8. based on the character level Language Modeling described in claims 6, it is characterised in that use two grades of (L=2) HRNN, make l= 1 is character level module, and l=2 is word level module；Word level module is input into timing in word boundary,<w>, typically space character；Input Character level module is connected to softmax output layers, and current word boundary mark is (for example<w>Or<s>) information be assigned to Word level module；Because HRNN has expansible architecture, it is possible to extended by adding Sentence-level module l=3 HRNN CLM, are statement level context modeling；In this case, when input character for sentence boundary is marked<s>When, Sentence-level Clock c_3,tIt is changed into 1；Additionally, word level module should be input into word boundary<w>It is input into sentence boundary<s>It is timed at both；Together Sample, Extended model is with the module including other higher levels, such as paragraph level module or theme MBM.

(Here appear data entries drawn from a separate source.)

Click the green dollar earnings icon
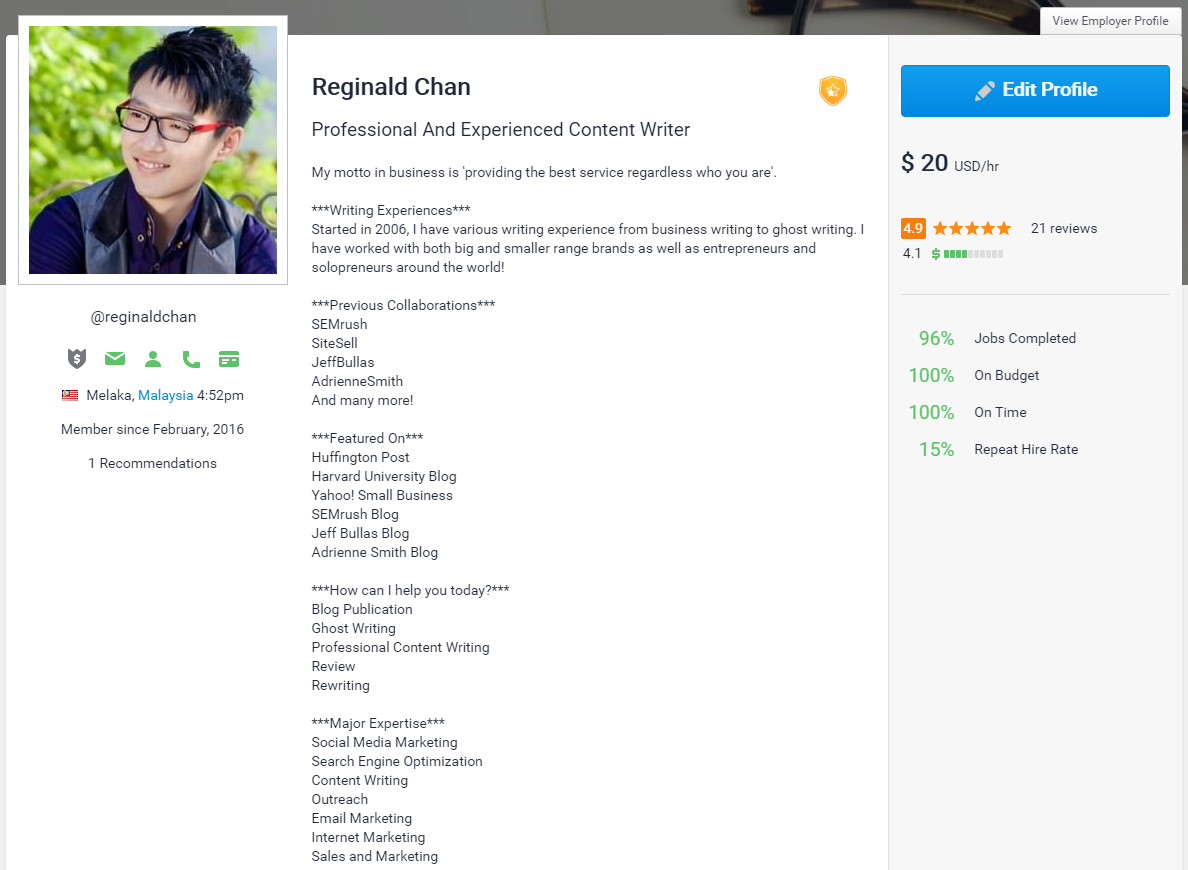[936, 254]

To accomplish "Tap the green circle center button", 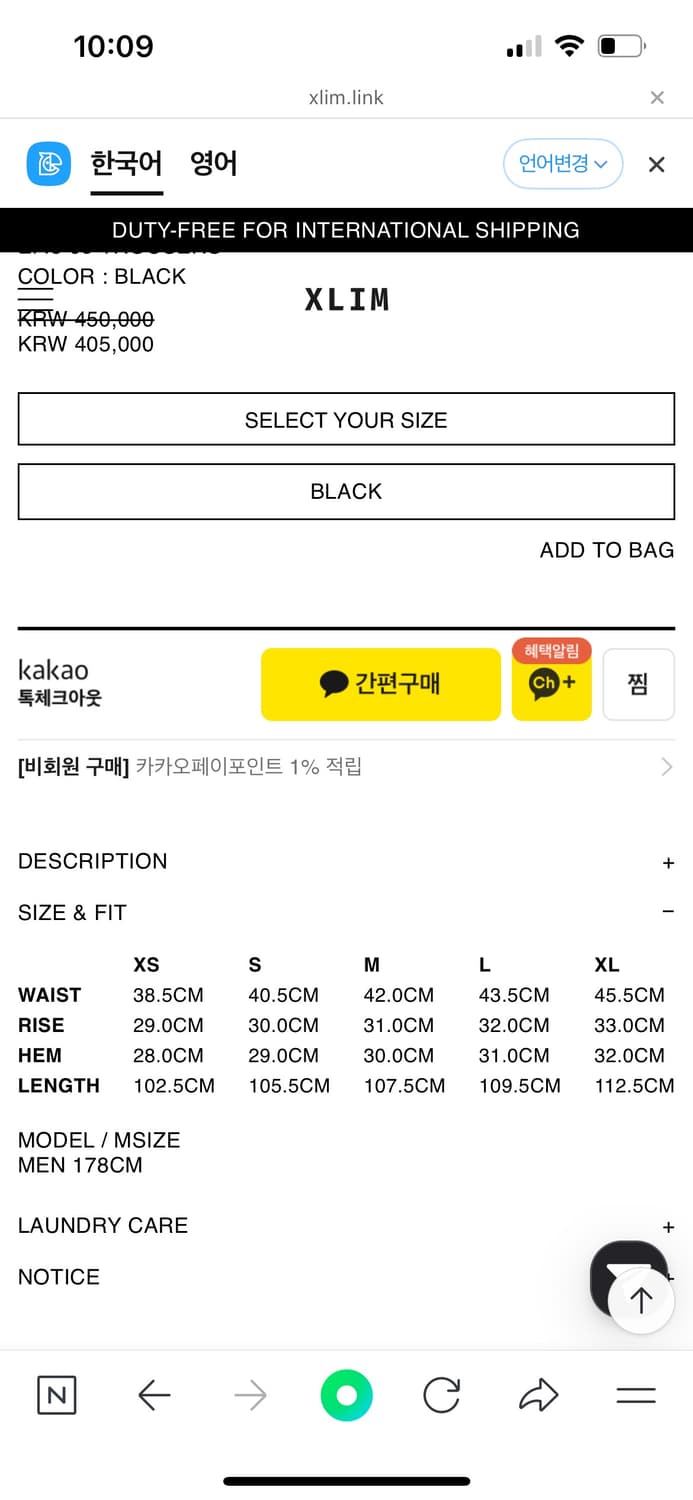I will (346, 1395).
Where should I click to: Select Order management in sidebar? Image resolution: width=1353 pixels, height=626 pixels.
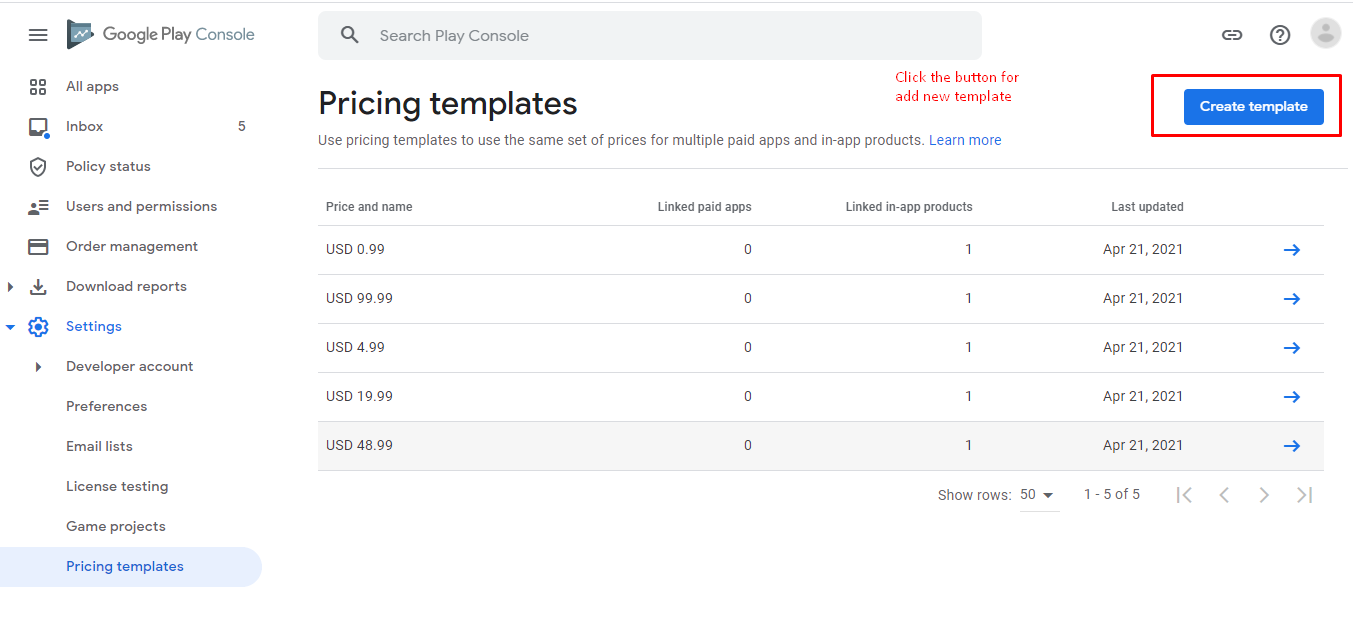point(131,247)
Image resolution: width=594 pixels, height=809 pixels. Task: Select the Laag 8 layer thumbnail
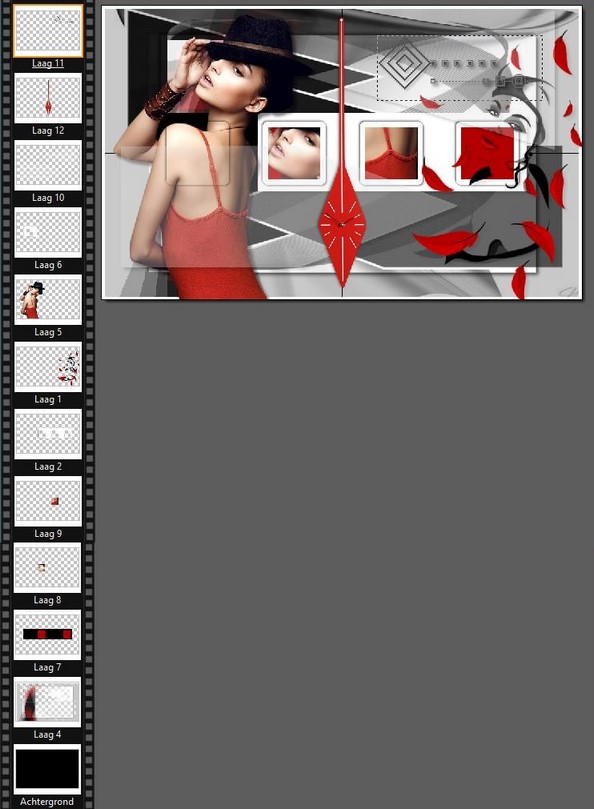(x=47, y=568)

9. based on the two-stage HRNN CLM architectures described in claims 8, it is characterised in that two-stage HRNN CLM system knots Structure has a two types, and two model each submodules have two LSTM layers；

In HLSTM-A frameworks, two LSTM layers in character level module all receives disposable code character input；Therefore, word The second layer for according with level module is by the generation model of context vector conditioning；

In HLSTM-B, character level module the 2nd LSTM layers without being directly connected with character input；Conversely, from a LSTM The embedded word of layer is fed to the 2nd LSTM layers, and this causes that first and second layers of character level module work together, to be given Next character probabilities are estimated during context vector；

Test result indicate that, HLSTM-B is more effective for CLM applications；

Because character level module is marked (i.e., by word boundary<w>Or blank) reset, so the context vector from word level module It is the exclusive source of contextual information between word；Therefore, training pattern includes having for the probability distribution on next word to generate With the context vector of information；From this view point, the word level module in HRNN CLM frameworks is considered word level RNNLM, wherein input is word insertion vector, output is the packed description symbol of next word probability.

10. it is based on carrying out speech recognition (four) described in claims 1, it is characterised in that phonetic entry is passed through into Fourier Shift conversion is spectrogram, and search decoding is oriented using RNNs networks, finally produces recognition result.